▶ DOCUMENT EXCERPT
____________________

A way to implement RAG evaluation using Ragas or TrueLens

SkaDS23 commented 7 months ago

Hello,

I'm actually searching for a method to evaluate the rag, is there any suggestion to make this approach using Ragas or Trulens (Directly in the user interface or even a test in cli) and specially if i'm not very familiar with the codebase ? Is there any pre-built similar solution in H2ogpt ?

Thank you

pseudotensor commented 7 months ago

There's the main gen.py but also cli.py for CLI use and eval.py for evaluation (--gradio=False) for a given collection (pre-defined or created at runtime first time with --user_path=user_path --langchain_model=UserData.

For eval, if --verifier_model is set and hosts a prometheus model or other model: https://github.com/kaistAI/prometheus . This can be used to get truthfulness etc. with these prompts in src/prompter.py. However, the prompts are not hooked up. After reviewing, prometheus is less than optimal as it can't be used for larger context models.

Best is to use same or larger model for --verifier_model for these same prompts, but again they aren't hooked up to any UI or CLI options, one would need modify h2oGPT some for that. One would need to tweak the eval.py code to (say) run over all the prompts for the verifier model and collect results.

Lastly, RAGAS or other tools could be hooked up to the eval.py code, but again it's not done.

The simplest way to handle is to use h2oGPT as OpenAI API setup to use a collection of documents, and use RAGAS to talk to it.

____________________

▶ TASK A
Please return the passage from the RAG evaluation thread above word for word, starting at "For eval, if" and ending at "it's not done.".
▶ TASK B
Resume the RAG evaluation thread above from its final sentence onward.

▶ RECORD EXTRACTS
____________________

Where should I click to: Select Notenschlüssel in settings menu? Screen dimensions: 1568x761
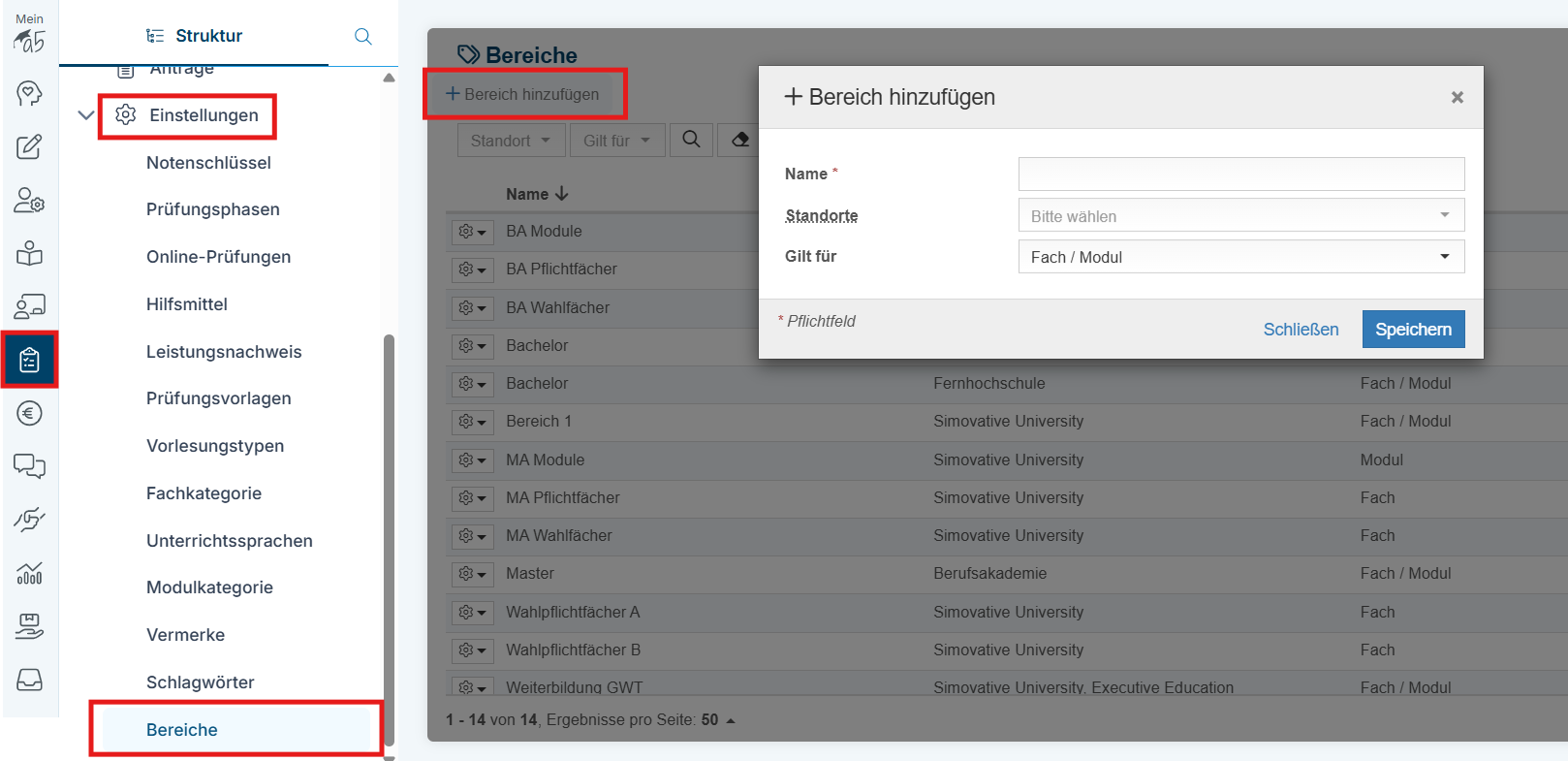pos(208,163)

____________________

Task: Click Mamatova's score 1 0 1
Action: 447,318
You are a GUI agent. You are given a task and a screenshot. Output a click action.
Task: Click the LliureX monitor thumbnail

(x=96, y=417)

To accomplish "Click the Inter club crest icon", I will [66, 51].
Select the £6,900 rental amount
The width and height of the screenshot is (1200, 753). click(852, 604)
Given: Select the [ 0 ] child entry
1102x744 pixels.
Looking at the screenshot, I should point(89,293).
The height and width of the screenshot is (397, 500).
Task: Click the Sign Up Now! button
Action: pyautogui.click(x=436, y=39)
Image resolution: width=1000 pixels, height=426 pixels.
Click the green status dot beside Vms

____________________

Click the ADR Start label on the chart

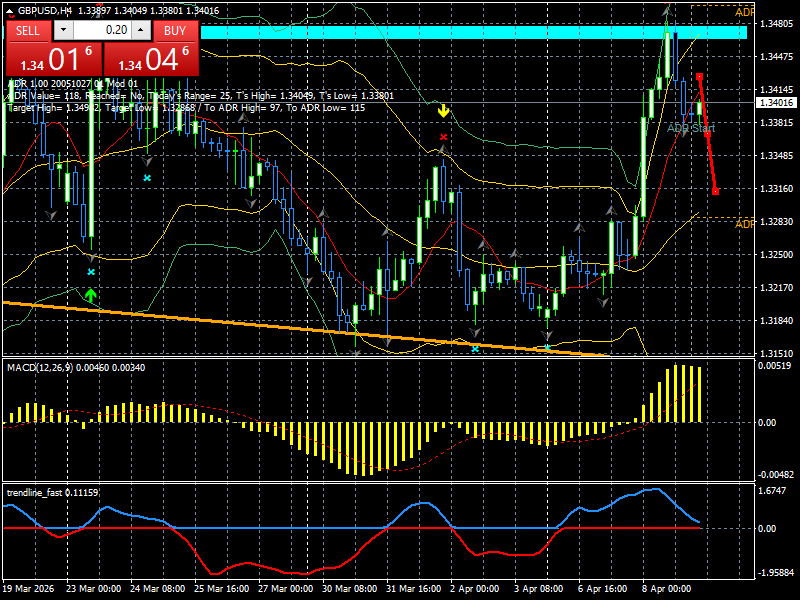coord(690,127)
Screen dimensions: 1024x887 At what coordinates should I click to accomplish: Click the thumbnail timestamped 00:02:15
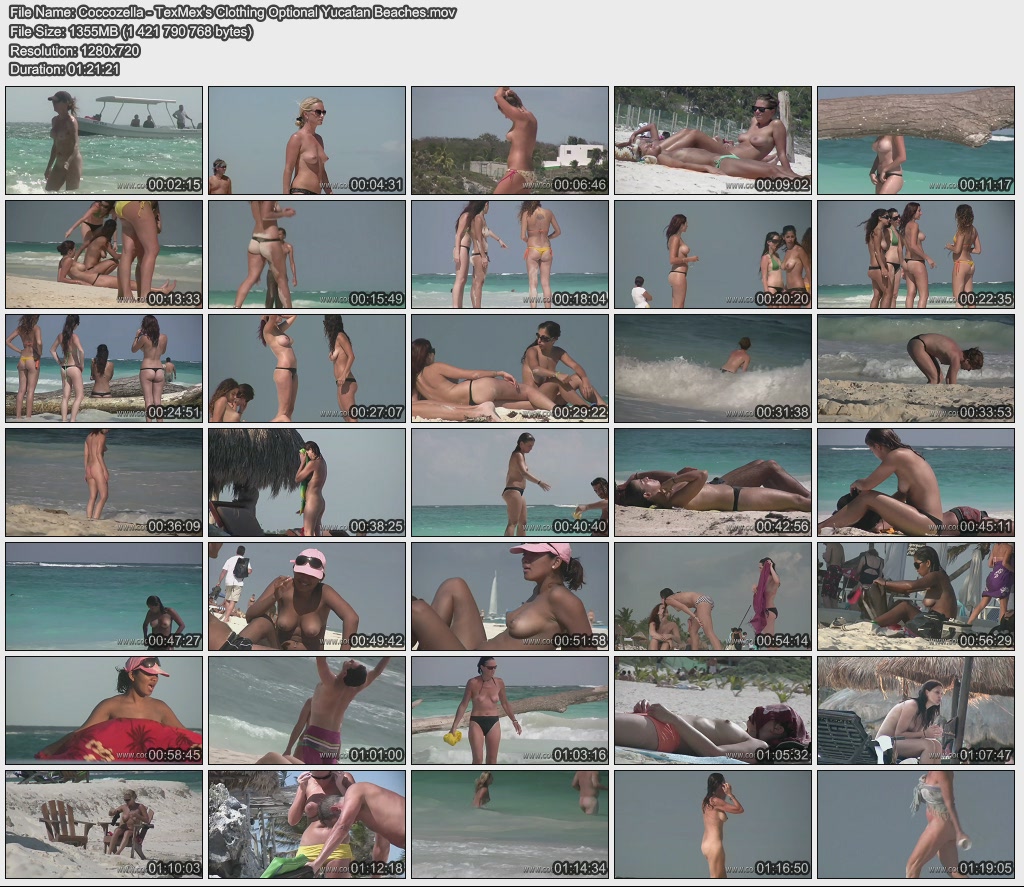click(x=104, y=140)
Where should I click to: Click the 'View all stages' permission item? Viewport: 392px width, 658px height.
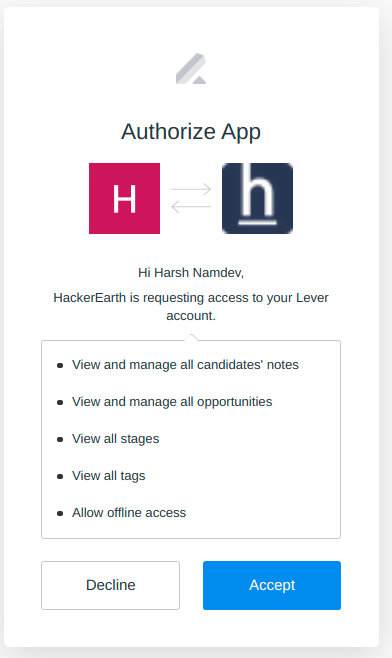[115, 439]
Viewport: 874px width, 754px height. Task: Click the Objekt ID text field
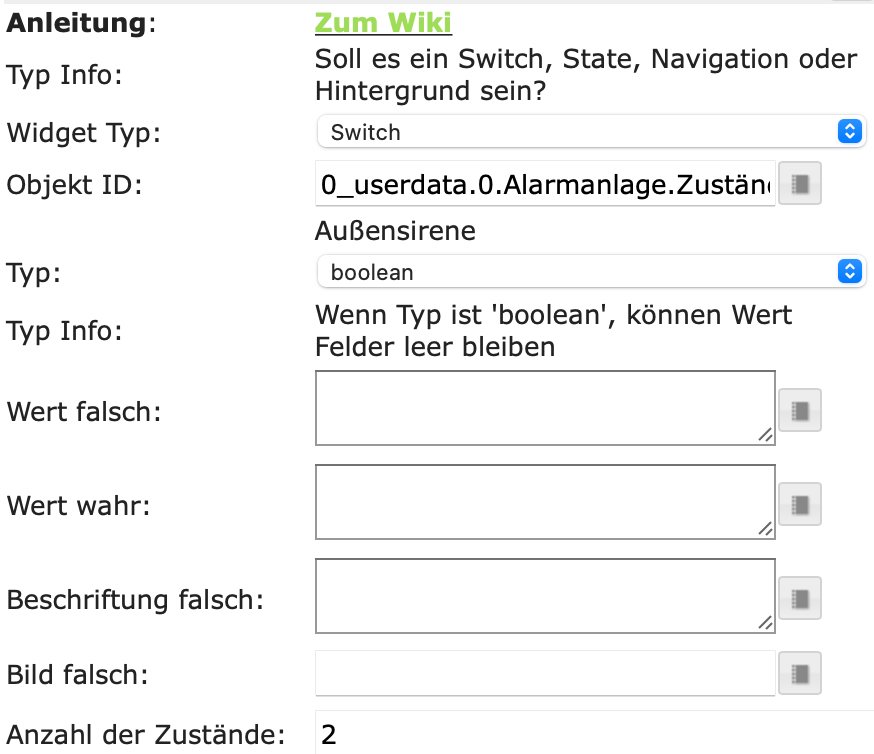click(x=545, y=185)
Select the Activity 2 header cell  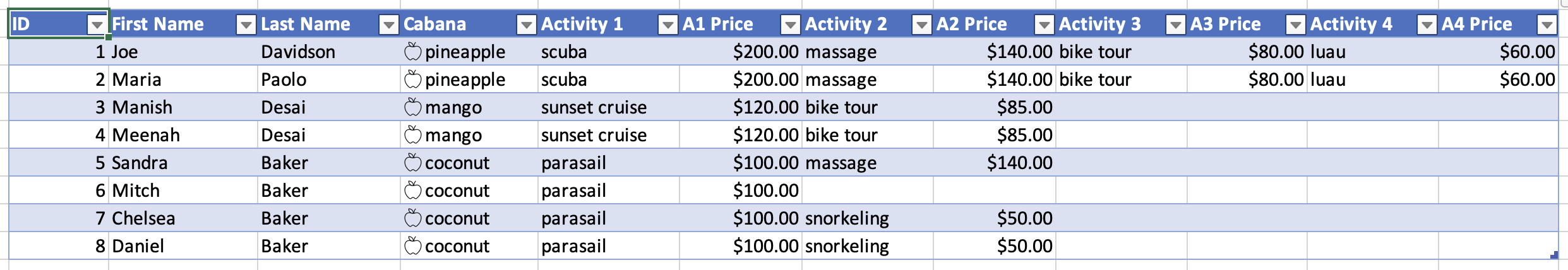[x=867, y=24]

____________________

▶ EXPECTED ANSWER A
For eval, if --verifier_model is set and hosts a prometheus model or other model: https://github.com/kaistAI/prometheus . This can be used to get truthfulness etc. with these prompts in src/prompter.py. However, the prompts are not hooked up. After reviewing, prometheus is less than optimal as it can't be used for larger context models.

Best is to use same or larger model for --verifier_model for these same prompts, but again they aren't hooked up to any UI or CLI options, one would need modify h2oGPT some for that. One would need to tweak the eval.py code to (say) run over all the prompts for the verifier model and collect results.

Lastly, RAGAS or other tools could be hooked up to the eval.py code, but again it's not done.

▶ EXPECTED ANSWER B
SkaDS23 commented 7 months ago

Thank you for this detailed reply,

I'm actually testing h2oGPT with OpenAI API setup (still not testing with local models), by mentioning "RAGAS talk to it" Can you clarify this detail further please ? If you can also guide me where i can figure out the rag pipeline in the code in order to understand it.

pseudotensor commented 7 months ago

I mean by default h2oGPT runs an OpenAI proxy server, so you can talk to h2oGPT as if it were OpenAI by setting right base_url and api key. See

https://github.com/h2oai/h2ogpt/blob/main/docs/README_CLIENT.md#openai-proxy-client-api

This includes "langchain_mode" to control which collection to talk to.

RAGAS also measures retrieval accuracy etc., so probably can't do everything it would want.

SkanderBS23 commented 7 months ago

Thank you !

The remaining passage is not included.